Quel danger masque l’effacement de la différence ontique entre l’homme et l’animal ? Il va sans dire que la question de la différence ontologique est depuis longtemps dans l’oubli redoublé. Mais ce n’est pas le problème ici. Toujours dans un mépris total d’une réelle connaissance philosophique de la question. La science moderne se targue d’être en mesure d’effacer ce qu’elle range sous l’espèce d’une idéologie philosophique, toute différence entre l’homme et l’animal. Rappelons d’abord qu’il existe deux sortes de différences : les différences de nature telle qu’entre l’inerte et l’animé qui sont sans commune mesure, et les différences de degré telle qu’entre l’homme et l’animal. S’il y a pour Aristote des différences de nature entre l’inerte -soit la pierre- et l’animé -soit le vivant, il n’existe pas de différence de nature entre l’homme et l’animal. L’un et l’autre ne sont séparés que par une différence de degrés. La classification aristotélicienne s’articule en genre, espèce et différence spécifique. De telle sorte, dans le genre animal l’homme forme une espèce par la différence spécifique qu’est la raison. De tous les naimaux -au genre desquels l’homme appartient- l’homme est le seul qui soit doué de raison. Le critère de la différence spécifique par laquel une espèce se constitue dans le genre peut s’avérer problématique. En effet selon la définition que l’on va attribuer à la notion de raison, il peut se faire qu’une espèce du genre animal s’en trouve dotée et tombe du côté de l’espèce humaine. La définition de la raison telle qu’Aristote l’entendait n’est plus recevable aujourd’hui, elle est la partie supérieure de l’âme dont seul les hommes sont doués. Elle est plus que la raison discurcive raisonnante, elle nous permet d’appréhender de façon intuitive, c’est à dire immédiate, les premiers principes. Animaux et végétaux possédant en commun avec l’homme les parties inférieures de l’âme : partie végétative et partie sensorimotrice. Si toutes les différences spécifiques sont recevables, une seulement est pertinante. Rappelons-nous de Diogène qui jetait un poulet déplumé en s’écriant "voici l’homme" lorsqu’on avait défini celui-ci comme un animal sans plume, ce qui est vrai mais non spécifique.

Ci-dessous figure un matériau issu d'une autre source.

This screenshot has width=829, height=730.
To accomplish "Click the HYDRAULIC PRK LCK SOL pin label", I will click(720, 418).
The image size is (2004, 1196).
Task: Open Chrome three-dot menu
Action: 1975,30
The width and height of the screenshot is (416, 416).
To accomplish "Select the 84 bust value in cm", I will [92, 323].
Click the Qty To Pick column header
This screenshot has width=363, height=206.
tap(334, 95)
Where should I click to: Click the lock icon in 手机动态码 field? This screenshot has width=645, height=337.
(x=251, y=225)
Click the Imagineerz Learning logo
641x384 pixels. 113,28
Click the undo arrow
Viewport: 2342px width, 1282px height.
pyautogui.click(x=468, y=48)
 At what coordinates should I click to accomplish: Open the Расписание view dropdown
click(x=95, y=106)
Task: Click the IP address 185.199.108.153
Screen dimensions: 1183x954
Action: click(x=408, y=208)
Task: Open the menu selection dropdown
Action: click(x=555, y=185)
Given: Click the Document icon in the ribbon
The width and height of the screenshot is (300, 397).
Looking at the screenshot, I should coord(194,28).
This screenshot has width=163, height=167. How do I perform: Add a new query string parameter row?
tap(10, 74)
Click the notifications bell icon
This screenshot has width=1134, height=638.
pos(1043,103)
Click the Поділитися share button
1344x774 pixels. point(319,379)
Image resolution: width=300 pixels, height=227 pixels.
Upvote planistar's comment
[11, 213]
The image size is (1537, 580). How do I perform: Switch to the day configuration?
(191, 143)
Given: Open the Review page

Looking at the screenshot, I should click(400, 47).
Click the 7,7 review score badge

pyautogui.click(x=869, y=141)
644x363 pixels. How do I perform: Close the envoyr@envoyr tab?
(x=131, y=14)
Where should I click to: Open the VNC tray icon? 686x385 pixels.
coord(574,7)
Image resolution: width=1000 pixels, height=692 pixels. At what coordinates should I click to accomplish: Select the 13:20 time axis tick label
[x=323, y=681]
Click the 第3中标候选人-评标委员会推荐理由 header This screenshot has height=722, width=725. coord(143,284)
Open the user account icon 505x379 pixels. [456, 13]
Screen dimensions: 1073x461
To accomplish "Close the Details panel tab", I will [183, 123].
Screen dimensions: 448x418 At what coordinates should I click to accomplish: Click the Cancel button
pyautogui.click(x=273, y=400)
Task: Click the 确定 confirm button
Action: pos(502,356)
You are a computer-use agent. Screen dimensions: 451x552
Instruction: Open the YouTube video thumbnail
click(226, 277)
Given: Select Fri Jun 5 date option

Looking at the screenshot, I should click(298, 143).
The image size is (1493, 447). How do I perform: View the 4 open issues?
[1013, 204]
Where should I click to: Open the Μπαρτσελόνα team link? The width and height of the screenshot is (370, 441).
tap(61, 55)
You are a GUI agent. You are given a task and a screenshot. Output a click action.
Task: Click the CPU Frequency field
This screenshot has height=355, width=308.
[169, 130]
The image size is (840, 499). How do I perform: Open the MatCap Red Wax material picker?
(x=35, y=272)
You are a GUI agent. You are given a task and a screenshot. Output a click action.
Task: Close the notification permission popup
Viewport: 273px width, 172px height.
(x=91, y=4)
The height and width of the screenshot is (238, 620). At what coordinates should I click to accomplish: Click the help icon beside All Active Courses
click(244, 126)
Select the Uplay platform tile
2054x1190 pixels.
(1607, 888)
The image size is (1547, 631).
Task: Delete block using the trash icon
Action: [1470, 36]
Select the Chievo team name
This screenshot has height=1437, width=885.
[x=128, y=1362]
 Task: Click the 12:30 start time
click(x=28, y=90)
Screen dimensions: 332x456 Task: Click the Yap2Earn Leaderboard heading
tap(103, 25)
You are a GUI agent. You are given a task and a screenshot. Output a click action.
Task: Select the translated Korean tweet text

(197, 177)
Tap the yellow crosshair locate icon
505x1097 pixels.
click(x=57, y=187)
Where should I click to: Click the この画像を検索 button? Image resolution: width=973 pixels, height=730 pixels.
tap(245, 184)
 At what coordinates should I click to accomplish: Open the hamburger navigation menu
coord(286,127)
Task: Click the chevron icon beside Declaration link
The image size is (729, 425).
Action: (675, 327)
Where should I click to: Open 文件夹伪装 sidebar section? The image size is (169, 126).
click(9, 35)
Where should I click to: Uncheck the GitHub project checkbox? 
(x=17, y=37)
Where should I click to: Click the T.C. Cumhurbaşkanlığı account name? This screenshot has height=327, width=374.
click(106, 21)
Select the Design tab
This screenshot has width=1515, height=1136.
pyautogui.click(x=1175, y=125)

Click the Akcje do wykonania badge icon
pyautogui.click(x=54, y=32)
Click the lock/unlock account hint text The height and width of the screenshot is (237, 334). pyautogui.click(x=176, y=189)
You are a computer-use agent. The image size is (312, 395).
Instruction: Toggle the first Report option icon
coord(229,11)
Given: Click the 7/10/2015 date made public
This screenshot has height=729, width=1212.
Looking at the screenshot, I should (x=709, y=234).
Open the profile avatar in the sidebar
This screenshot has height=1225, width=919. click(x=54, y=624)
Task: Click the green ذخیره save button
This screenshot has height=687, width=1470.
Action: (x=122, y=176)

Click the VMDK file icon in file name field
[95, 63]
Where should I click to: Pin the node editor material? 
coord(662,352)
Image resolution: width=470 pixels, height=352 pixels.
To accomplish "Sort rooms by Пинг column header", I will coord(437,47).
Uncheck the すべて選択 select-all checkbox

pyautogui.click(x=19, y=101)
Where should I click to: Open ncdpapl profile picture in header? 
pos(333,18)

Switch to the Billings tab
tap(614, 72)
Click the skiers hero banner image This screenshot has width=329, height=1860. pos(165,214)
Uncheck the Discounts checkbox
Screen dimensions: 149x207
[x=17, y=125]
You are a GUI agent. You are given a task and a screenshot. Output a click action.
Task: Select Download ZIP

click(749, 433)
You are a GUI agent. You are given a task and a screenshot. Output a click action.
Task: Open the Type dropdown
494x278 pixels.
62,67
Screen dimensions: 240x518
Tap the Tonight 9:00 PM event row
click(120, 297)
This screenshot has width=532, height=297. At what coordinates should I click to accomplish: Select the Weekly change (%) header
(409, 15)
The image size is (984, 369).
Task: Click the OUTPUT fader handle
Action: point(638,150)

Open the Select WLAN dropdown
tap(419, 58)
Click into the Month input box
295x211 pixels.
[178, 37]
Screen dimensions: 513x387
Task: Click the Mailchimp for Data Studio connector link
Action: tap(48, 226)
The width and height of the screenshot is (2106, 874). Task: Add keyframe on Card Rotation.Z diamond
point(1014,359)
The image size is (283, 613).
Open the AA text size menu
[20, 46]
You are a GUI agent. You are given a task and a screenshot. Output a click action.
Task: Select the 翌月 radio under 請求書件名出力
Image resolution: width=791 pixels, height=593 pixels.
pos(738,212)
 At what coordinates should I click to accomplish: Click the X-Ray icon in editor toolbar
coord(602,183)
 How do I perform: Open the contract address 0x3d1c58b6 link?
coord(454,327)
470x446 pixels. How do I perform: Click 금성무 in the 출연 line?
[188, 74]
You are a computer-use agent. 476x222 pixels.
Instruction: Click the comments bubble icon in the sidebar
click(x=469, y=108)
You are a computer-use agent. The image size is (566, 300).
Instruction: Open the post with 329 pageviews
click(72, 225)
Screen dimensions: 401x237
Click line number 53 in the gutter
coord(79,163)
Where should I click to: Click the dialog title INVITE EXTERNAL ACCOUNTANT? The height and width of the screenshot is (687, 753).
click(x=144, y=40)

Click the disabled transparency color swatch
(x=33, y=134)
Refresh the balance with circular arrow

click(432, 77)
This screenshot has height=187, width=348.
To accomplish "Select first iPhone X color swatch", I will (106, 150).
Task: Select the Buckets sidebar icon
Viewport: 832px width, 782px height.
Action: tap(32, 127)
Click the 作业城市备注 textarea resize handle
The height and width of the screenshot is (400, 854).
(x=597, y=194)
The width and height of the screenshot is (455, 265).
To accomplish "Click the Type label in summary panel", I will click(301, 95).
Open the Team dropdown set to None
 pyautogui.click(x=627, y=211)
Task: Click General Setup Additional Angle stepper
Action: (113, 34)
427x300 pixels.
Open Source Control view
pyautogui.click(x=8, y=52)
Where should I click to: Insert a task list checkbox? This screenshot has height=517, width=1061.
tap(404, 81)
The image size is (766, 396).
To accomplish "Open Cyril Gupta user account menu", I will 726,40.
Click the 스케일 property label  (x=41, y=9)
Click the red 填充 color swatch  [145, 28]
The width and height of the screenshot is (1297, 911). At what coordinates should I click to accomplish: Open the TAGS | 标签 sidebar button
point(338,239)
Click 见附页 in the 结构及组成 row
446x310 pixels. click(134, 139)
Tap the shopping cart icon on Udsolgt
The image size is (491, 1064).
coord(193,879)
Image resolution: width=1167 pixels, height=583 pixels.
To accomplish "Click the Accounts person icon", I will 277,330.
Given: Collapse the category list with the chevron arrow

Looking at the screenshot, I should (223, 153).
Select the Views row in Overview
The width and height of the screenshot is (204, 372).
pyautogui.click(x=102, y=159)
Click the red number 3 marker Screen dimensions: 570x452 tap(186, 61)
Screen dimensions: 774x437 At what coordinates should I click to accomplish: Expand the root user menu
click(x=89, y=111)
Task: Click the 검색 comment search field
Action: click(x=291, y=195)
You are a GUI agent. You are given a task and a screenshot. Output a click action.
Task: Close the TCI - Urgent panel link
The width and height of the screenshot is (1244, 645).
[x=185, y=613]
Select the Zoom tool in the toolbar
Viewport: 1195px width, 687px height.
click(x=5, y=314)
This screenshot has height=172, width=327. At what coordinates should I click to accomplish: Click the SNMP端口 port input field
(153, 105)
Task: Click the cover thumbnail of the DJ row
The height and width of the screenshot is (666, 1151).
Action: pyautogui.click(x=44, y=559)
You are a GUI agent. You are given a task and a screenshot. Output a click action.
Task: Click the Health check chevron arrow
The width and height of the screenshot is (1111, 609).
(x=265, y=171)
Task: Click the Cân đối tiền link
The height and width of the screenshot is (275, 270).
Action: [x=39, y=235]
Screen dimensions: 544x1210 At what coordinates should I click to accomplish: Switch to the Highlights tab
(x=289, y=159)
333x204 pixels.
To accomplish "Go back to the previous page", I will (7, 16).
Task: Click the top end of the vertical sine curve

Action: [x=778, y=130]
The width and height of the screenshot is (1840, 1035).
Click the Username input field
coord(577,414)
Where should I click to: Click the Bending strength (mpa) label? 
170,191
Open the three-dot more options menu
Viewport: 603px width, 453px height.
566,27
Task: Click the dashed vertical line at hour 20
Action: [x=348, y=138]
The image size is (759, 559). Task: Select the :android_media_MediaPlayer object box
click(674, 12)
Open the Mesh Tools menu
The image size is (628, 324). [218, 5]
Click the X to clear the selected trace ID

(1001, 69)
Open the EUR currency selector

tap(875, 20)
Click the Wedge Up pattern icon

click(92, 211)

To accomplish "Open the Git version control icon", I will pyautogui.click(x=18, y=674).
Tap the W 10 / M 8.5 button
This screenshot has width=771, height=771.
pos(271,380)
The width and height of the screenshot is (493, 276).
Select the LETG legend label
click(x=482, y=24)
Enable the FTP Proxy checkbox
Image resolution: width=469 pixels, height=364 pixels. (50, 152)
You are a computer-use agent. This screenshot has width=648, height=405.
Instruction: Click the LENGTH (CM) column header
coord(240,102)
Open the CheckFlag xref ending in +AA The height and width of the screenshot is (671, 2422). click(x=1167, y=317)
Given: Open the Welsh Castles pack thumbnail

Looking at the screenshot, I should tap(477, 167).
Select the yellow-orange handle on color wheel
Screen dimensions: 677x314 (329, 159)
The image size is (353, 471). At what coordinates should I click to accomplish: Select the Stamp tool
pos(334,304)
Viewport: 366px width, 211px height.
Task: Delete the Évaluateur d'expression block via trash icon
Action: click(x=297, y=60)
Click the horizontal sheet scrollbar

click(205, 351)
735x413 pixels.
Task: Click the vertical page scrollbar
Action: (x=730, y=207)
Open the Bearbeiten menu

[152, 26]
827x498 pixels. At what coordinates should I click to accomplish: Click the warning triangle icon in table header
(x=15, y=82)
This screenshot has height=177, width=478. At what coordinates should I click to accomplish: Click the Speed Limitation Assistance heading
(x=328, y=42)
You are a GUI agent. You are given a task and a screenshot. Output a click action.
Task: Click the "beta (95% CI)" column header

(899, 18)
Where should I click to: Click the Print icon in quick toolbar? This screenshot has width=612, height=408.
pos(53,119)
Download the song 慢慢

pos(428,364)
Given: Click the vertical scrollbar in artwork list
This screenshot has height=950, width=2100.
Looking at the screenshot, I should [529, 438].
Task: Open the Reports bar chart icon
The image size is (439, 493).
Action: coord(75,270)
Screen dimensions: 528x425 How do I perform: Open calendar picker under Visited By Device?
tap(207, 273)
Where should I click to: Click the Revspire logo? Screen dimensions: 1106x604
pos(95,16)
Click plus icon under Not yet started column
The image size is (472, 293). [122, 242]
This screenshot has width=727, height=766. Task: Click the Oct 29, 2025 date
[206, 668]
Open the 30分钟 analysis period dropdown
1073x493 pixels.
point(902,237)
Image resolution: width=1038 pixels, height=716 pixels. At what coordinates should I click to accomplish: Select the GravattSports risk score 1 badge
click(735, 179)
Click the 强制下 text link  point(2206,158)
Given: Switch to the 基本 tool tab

La question est donc : Existe-t-il une différence spécifique capable de spécifier l’homme dans le genre animal ?
Pour Descartes la procédure aristotélicienne de définition par classification n’est pas bonne, car si l’on définit homme par animal et raison, il faut ensuite être en mesure de définir ce qu’est un animal et ce qu’est la raison, et ainsi de suite à l’infini. Or dans la recherche de la vérité, il faut savoir s’arréter. Il faut donc partir d’un premier terme indémontrable ou indéfinissable à partir duquel tout pourra être démontré et défini. Ce premier terme sera le cogito, le "je pense", la conscience réflexive dans laquelle s’établit l’identité de la pensée et de l’être et que rien ne peut contredire. Car "quoi qu’on veille me tromper tout le temps il ne peut se faire que je ne sois pas dès lors que je le pense". Mais loin de prétendre définir l’homme, le cogito est le fondement de la science et la vérité. Et Descartes aura d’ailleurs les plus grandes difficultés à penser l’homme concret, l’homme dans le monde qui n’est pas que pure pensée, qui est aussi corps et passion. C’est pourquoi il n’est pas tout à fait exact de dire qu’en philosophie la différence ontique entre l’homme et l’animal serait de nature.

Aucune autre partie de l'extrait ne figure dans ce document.